* _What is being asked_: Read the listing below and copy out every line that holds "Open".

* _Data_:
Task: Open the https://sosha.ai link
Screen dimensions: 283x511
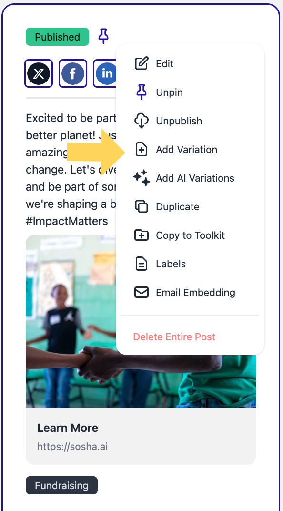Action: (72, 446)
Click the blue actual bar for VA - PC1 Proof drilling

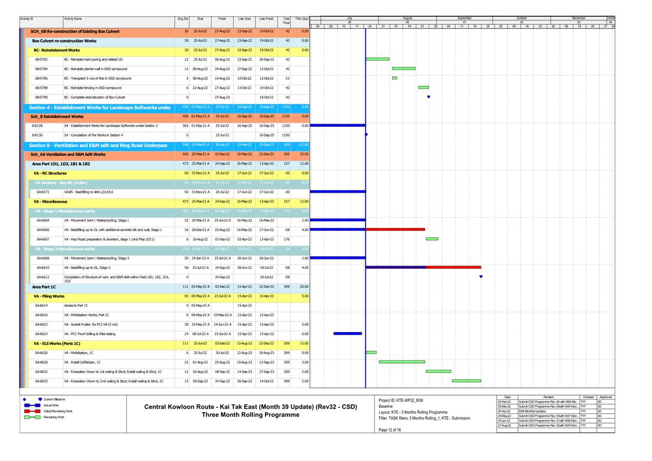tap(348, 333)
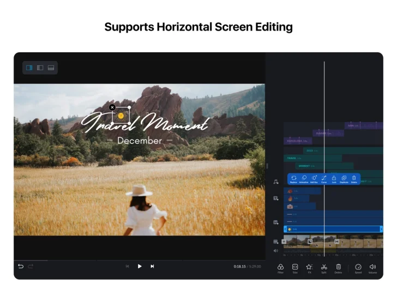
Task: Add a new music track
Action: click(276, 182)
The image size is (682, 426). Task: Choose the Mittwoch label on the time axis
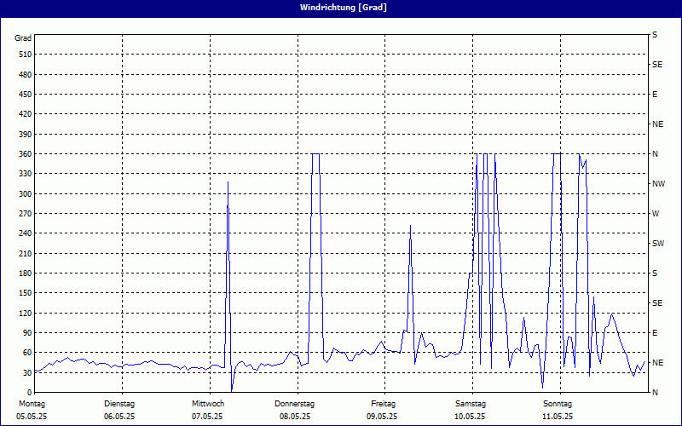207,403
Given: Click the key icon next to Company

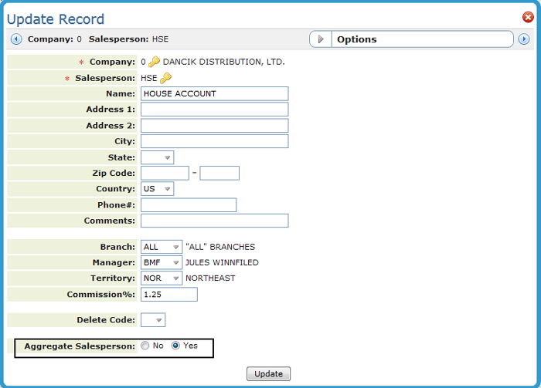Looking at the screenshot, I should (154, 62).
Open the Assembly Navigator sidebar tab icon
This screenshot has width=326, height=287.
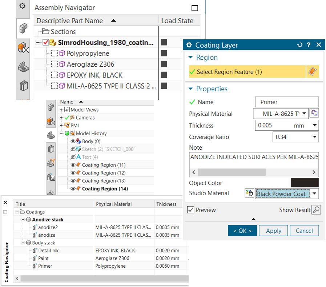coord(24,29)
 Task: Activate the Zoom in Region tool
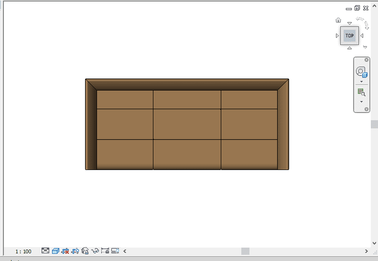pos(361,92)
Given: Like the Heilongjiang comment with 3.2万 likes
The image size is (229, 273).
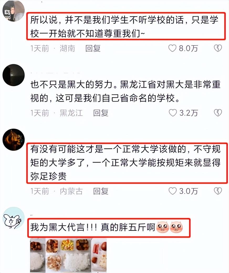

* _Result_:
Task: Open the https://sosha.ai link
Open the Assembly Navigator sidebar tab icon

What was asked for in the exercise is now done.